British speedway rider (born 2002)

Jason Edwards (born 14 September 2002) is a British motorcycle speedway rider.

== Career ==
In 2017, Edwards made a number of guest appearances at reserve after he turned 15 as he was then eligible to ride. He made his National league debut for Lakeside Hammers on 29 September 2017 against Belle Vue Colts, he had an excellent debut scoring 9+1 from five rides.

In 2018, Edwards moved from reserve into the main Eastbourne team for the first time, riding at number 2 for the rest of the season. Edwards also won the League and cup double with Eastbourne defeating Mildenhall Fen Tigers in both finals. Additionally, he rode for the Cradley team that only competed in the National Trophy. He helped the Heathens finish top of the North group taking them to the final against Mildenhall.

In 2019, Edwards re-joined the Eagles after their move up to the SGB Championship and also signed for the Mildenhall Fen Tigers.

Edwards resigned for Eastbourne at the start of the 2020 season which was curtailed by the COVID-19 pandemic and the 2021 season, but moved to Plymouth Gladiators when Eastbourne withdrew from the league.

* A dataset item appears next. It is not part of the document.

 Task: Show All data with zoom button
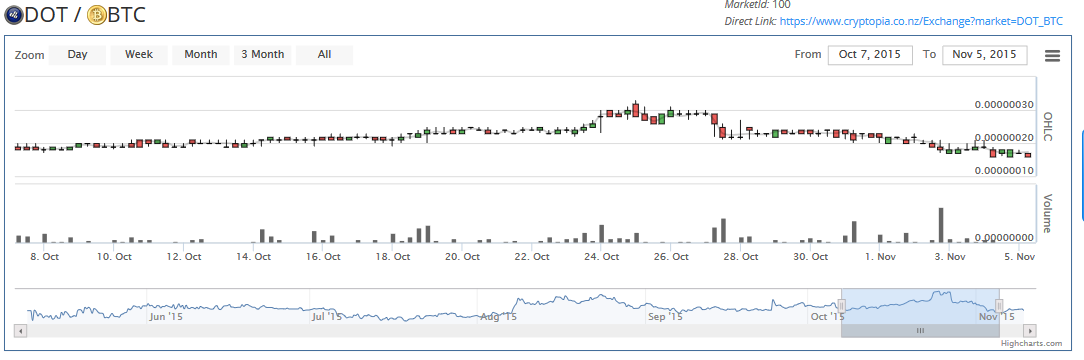coord(324,55)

Edwards signed a new contract for Redcar Bears in the SGB Championship for the 2022 season and later became an asset of the club. He won the British U-21 semi-final at Mildenhall with a 15 point maximum. Additionally, he finished second in the league averages for Mildenhall in the 2022 National Development League speedway season and was voted their rider of the year and appeared for King's Lynn Stars as their rising star.

In 2023, Edwards was named in the King's Lynn Stars team as the rising star for the SGB Premiership 2023. He also re-signed for Redcar Bears for the SGB Championship 2023. After leaving King's Lynn, he joined Sheffield Tigers, a move which proved successful because he won the league title with the club. In 2024 he re-signed for Sheffield and Redcar, winning the Knockout Cup with the Tigers.

Edwards signed for Birmingham Brummies for the SGB Premiership 2025 but switched to Ipswich Witches to replace the injured Jordan Jenkins. He subsequently helped Ipswich win the Premiership title.